Listed entries:
____________
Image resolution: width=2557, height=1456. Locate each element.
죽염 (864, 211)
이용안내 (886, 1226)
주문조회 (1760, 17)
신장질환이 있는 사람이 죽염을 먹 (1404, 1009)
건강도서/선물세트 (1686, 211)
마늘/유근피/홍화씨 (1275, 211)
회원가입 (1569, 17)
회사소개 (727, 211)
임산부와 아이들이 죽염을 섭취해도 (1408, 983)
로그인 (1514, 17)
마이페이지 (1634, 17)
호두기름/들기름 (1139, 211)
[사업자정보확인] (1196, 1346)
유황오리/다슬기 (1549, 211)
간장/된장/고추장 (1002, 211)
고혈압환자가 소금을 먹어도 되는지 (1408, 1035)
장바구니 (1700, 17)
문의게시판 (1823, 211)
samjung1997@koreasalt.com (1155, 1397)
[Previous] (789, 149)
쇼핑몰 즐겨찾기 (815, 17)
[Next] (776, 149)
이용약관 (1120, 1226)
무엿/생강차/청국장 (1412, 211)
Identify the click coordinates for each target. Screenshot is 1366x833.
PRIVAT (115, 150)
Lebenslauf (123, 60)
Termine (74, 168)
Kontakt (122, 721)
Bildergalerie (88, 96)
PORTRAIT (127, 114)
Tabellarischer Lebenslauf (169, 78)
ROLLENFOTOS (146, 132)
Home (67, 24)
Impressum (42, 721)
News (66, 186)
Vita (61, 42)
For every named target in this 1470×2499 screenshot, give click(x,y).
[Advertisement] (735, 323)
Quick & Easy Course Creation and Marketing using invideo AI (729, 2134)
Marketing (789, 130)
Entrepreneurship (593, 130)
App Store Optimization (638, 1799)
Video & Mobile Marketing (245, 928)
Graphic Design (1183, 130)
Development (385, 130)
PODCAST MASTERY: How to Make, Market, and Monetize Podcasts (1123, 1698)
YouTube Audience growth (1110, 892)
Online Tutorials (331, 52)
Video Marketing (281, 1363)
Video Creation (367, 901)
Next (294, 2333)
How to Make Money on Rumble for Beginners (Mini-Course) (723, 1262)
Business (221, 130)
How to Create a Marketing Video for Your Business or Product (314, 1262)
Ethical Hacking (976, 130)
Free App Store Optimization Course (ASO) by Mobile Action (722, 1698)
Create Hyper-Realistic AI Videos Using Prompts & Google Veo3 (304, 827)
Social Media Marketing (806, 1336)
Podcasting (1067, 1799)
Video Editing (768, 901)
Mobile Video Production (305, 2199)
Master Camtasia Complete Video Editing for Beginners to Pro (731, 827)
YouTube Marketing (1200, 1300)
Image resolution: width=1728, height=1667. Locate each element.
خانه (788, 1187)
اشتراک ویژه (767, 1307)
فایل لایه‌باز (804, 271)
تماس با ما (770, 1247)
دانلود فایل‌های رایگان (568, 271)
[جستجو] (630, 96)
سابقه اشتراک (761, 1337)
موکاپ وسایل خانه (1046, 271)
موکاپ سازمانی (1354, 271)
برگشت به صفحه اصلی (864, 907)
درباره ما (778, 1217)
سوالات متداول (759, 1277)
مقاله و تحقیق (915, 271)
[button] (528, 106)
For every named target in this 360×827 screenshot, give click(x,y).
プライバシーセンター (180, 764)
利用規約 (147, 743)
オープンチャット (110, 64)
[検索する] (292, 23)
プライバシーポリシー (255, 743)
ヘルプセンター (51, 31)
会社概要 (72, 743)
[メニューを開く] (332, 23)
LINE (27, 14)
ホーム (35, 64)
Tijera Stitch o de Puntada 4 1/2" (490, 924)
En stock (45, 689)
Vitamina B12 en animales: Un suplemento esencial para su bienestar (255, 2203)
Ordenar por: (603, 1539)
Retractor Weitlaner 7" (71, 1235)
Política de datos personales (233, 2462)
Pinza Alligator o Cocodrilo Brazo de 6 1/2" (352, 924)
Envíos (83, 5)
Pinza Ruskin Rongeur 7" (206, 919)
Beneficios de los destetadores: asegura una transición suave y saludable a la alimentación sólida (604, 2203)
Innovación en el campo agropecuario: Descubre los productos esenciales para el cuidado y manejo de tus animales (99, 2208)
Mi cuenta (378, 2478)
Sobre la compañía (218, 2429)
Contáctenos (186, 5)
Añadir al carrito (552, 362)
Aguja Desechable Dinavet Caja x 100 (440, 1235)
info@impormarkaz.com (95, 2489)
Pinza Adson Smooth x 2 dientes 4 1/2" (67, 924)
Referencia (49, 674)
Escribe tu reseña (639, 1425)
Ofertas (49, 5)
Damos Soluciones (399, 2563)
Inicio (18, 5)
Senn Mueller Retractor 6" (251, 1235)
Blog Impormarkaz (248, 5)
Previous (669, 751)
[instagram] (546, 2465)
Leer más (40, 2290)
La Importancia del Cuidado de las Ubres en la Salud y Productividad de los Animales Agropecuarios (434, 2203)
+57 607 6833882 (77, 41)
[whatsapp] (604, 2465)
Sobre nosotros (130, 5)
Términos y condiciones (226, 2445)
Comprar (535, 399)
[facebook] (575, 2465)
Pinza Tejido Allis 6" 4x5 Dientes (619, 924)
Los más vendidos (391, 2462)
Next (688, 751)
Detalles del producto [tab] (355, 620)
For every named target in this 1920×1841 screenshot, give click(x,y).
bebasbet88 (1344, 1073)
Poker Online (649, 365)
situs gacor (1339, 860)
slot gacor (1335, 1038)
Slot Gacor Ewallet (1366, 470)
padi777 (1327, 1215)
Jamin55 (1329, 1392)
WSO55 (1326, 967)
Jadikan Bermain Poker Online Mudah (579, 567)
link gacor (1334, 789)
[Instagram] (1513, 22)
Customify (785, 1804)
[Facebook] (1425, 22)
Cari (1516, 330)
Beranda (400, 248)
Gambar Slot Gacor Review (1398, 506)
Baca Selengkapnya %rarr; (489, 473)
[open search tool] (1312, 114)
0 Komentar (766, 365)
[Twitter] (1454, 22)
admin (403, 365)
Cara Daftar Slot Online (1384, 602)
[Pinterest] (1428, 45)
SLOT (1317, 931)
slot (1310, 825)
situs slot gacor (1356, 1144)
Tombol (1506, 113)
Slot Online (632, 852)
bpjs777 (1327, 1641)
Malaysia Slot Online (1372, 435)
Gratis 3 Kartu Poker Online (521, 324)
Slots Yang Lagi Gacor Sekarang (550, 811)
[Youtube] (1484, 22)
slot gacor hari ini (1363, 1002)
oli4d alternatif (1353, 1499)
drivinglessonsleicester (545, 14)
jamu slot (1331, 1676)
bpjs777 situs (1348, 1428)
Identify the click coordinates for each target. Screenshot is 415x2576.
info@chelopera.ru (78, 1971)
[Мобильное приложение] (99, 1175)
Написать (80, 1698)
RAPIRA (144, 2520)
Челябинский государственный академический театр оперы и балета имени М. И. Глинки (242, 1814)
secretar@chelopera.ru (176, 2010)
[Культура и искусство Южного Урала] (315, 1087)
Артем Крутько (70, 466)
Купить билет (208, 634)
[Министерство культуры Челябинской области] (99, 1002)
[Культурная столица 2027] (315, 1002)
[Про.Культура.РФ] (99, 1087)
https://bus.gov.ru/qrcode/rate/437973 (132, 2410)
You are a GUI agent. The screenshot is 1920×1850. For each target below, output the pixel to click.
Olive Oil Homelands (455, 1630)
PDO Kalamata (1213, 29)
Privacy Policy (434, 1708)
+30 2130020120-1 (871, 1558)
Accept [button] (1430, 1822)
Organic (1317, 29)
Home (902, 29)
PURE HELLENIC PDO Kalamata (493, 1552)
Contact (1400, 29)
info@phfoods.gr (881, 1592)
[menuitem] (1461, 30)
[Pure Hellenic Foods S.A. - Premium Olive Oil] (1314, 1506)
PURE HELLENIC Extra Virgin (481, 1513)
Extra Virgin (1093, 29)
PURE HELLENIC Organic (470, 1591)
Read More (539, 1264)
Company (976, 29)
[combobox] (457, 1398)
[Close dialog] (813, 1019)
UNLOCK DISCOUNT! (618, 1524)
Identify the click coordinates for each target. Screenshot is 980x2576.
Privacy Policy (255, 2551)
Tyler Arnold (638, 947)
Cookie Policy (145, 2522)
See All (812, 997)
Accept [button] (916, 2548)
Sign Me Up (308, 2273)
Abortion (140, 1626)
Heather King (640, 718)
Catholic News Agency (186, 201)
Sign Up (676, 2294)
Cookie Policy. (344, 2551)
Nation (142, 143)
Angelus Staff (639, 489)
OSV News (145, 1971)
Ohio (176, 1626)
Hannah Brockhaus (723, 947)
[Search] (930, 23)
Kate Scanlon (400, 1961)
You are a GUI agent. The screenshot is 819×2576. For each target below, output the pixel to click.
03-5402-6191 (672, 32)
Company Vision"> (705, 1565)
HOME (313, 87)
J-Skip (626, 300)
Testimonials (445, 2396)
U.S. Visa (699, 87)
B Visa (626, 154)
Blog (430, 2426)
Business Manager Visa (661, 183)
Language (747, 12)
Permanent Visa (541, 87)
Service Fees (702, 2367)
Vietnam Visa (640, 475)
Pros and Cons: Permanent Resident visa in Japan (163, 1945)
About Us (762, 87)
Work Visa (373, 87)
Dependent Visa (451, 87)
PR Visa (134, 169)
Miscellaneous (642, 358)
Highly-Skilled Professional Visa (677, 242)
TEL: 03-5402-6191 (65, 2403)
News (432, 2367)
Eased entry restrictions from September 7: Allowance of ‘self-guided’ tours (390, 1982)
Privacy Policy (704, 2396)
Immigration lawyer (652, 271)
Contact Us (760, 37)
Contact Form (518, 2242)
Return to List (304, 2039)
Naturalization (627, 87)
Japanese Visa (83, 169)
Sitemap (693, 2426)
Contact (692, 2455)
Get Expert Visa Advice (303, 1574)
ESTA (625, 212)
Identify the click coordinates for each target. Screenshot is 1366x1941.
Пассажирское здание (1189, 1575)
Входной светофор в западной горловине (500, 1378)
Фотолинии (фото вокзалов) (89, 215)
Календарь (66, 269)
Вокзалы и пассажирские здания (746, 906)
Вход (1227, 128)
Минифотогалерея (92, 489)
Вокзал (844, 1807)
____________
Required action: Look above and return each line of the records exactly, from the very first through the line with "سابقه اشتراک (761, 1337)", both included.

Finished exercise:
Image resolution: width=2557, height=1456. Locate each element.
죽염 (864, 211)
이용안내 (886, 1226)
주문조회 (1760, 17)
신장질환이 있는 사람이 죽염을 먹 (1404, 1009)
건강도서/선물세트 (1686, 211)
마늘/유근피/홍화씨 (1275, 211)
회원가입 (1569, 17)
회사소개 (727, 211)
임산부와 아이들이 죽염을 섭취해도 (1408, 983)
로그인 (1514, 17)
마이페이지 (1634, 17)
호두기름/들기름 (1139, 211)
[사업자정보확인] (1196, 1346)
유황오리/다슬기 (1549, 211)
간장/된장/고추장 (1002, 211)
고혈압환자가 소금을 먹어도 되는지 (1408, 1035)
장바구니 (1700, 17)
문의게시판 (1823, 211)
samjung1997@koreasalt.com (1155, 1397)
[Previous] (789, 149)
쇼핑몰 즐겨찾기 (815, 17)
[Next] (776, 149)
이용약관 (1120, 1226)
무엿/생강차/청국장 (1412, 211)
Identify the click coordinates for each target. Screenshot is 1366x833.
PRIVAT (115, 150)
Lebenslauf (123, 60)
Termine (74, 168)
Kontakt (122, 721)
Bildergalerie (88, 96)
PORTRAIT (127, 114)
Tabellarischer Lebenslauf (169, 78)
ROLLENFOTOS (146, 132)
Home (67, 24)
Impressum (42, 721)
News (66, 186)
Vita (61, 42)
For every named target in this 1470×2499 screenshot, give click(x,y).
[Advertisement] (735, 323)
Quick & Easy Course Creation and Marketing using invideo AI (729, 2134)
Marketing (789, 130)
Entrepreneurship (593, 130)
App Store Optimization (638, 1799)
Video & Mobile Marketing (245, 928)
Graphic Design (1183, 130)
Development (385, 130)
PODCAST MASTERY: How to Make, Market, and Monetize Podcasts (1123, 1698)
YouTube Audience growth (1110, 892)
Online Tutorials (331, 52)
Video Marketing (281, 1363)
Video Creation (367, 901)
Next (294, 2333)
How to Make Money on Rumble for Beginners (Mini-Course) (723, 1262)
Business (221, 130)
How to Create a Marketing Video for Your Business or Product (314, 1262)
Ethical Hacking (976, 130)
Free App Store Optimization Course (ASO) by Mobile Action (722, 1698)
Create Hyper-Realistic AI Videos Using Prompts & Google Veo3 (304, 827)
Social Media Marketing (806, 1336)
Podcasting (1067, 1799)
Video Editing (768, 901)
Mobile Video Production (305, 2199)
Master Camtasia Complete Video Editing for Beginners to Pro (731, 827)
YouTube Marketing (1200, 1300)
Image resolution: width=1728, height=1667. Locate each element.
خانه (788, 1187)
اشتراک ویژه (767, 1307)
فایل لایه‌باز (804, 271)
تماس با ما (770, 1247)
دانلود فایل‌های رایگان (568, 271)
[جستجو] (630, 96)
سابقه اشتراک (761, 1337)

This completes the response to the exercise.